Furthermore, if I remove one of the 4 modules I only get bad chime and black screen both with the original roms and with the rominator.
If the swim was broken I would get a specific error.
last step before checking the scsi and booting is the adb that I replaced. Immediately after the initialization of the adb the mouse should appear which does not appear. So even if the scsi was broken, I should still see the mouse.
I recapped the board and i checked many times all the traces near the capacitors.

 

[cheesestraws]

If indeed the last 4 characters are 000F, we might have a bit of a problem because that particular code isn't defined in any of the info I'm aware of

Pretty sure $000F was used as the 'wrapper' for pre-SE compatible errors, which remained in use for CPU exceptions in early boot. If, for example, on an SE/30, you administer an NMI at the flashing disk screen, you should get a sad mac with $000F / $0000000D, which is "NMI".

Hi. Yes, sorry. The code is missing a zero. *APPLE*00000001000F*1*

Given that the format here (16 bits of error and 32 bits of detail) is the same format as these error codes, I suspect they're the same. In *those* codes, $000F $00000001 would be a bus error in early boot. Not that that's *particularly* helpful - you'll perhaps need to dig around with the interactive bits of the diagnostic mode to work out what's happened here.

I should add: this lines up with what you were saying about getting the grey stippled screen: this is happening after POST and isn't being raised by the self-test- instead, it's being raised by the default CPU exception handler. As you correctly note, if the memory test failed (or anything else the Test Manager was doing at the start of boot) you'd have a black screen, not a halftoned one.

 

[dougg3]

Pretty sure $000F was used as the 'wrapper' for pre-SE compatible errors, which remained in use for CPU exceptions in early boot. If, for example, on an SE/30, you administer an NMI at the flashing disk screen, you should get a sad mac with $000F / $0000000D, which is "NMI".

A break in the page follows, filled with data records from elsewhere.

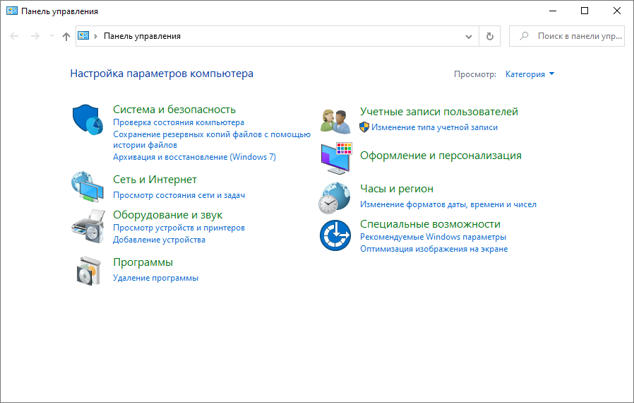Open the Ease of Access icon
Viewport: 634px width, 403px height.
(335, 235)
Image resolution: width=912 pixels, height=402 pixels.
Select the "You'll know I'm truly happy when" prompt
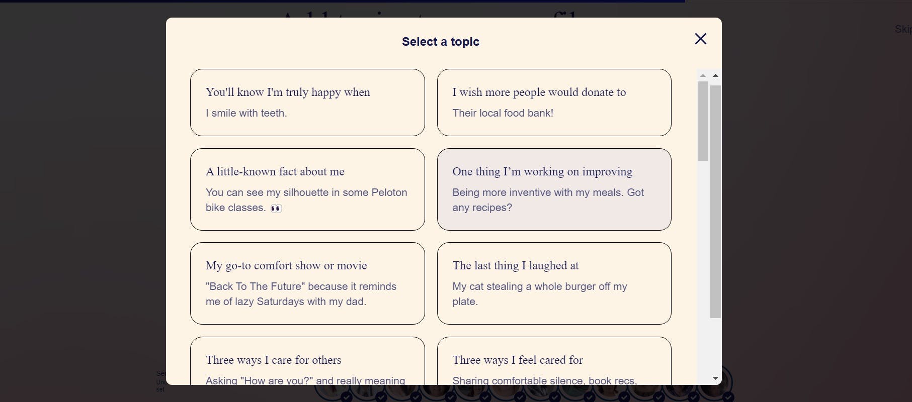click(x=307, y=103)
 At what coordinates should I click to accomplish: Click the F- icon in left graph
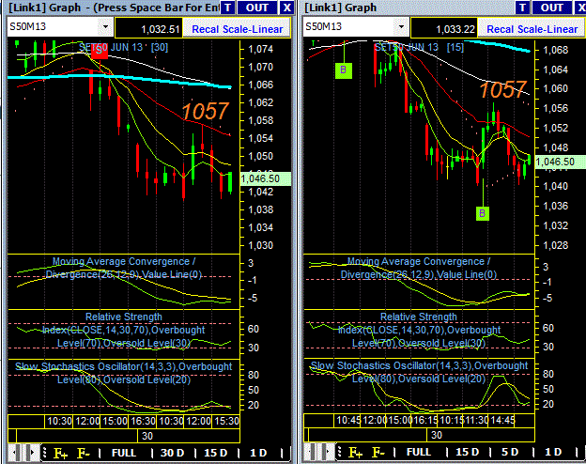pyautogui.click(x=84, y=453)

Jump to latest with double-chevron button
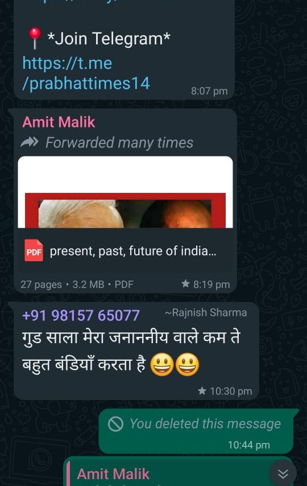pyautogui.click(x=283, y=473)
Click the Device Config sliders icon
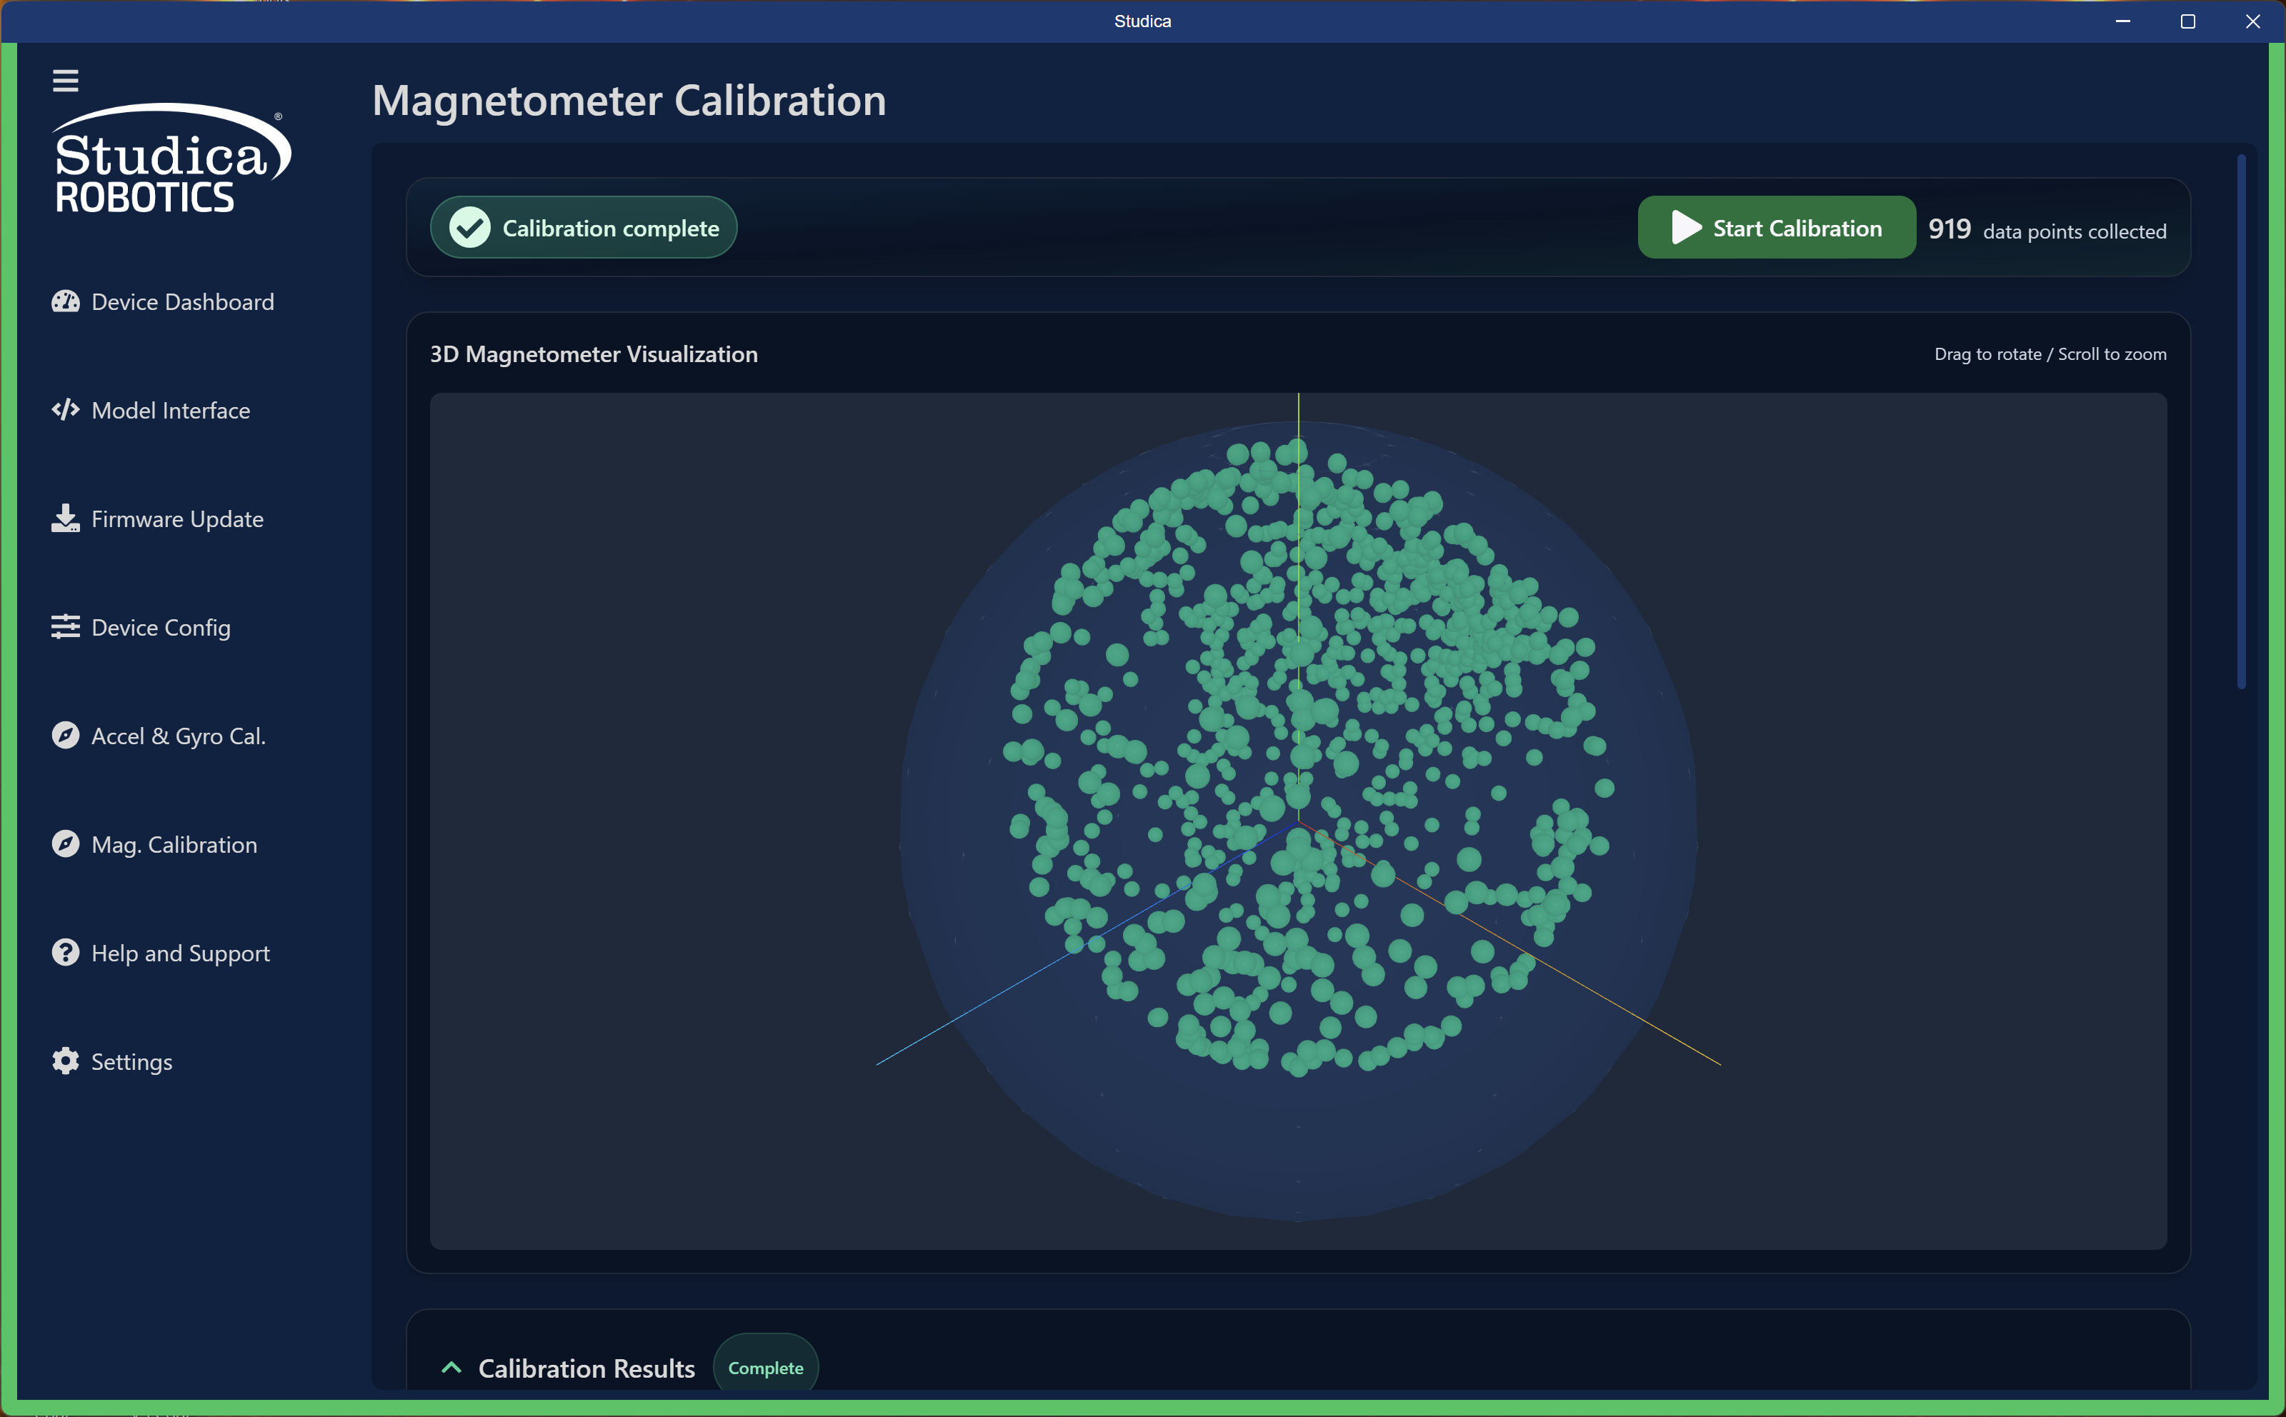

Ahh, that makes sense. I saw that it was defined as "Reserved for Macintosh compatibility" but couldn't understand what they were getting at. That makes total sense and I agree that it's probably a bus error then.

 

[spirografo]

From what you told me, the post ends correctly (otherwise I would have a black screen or sad mac). Error code 000F is a exception generated by the CPU. So there should be something broken on the bus or someone sending some bad data. Correct?
via serial I gave the commands to test all 4 megabytes of RAM. It gave me back a 000000000000 which I believe is code for "all ok".
So the data bus (all 32 lines) should be electrically good.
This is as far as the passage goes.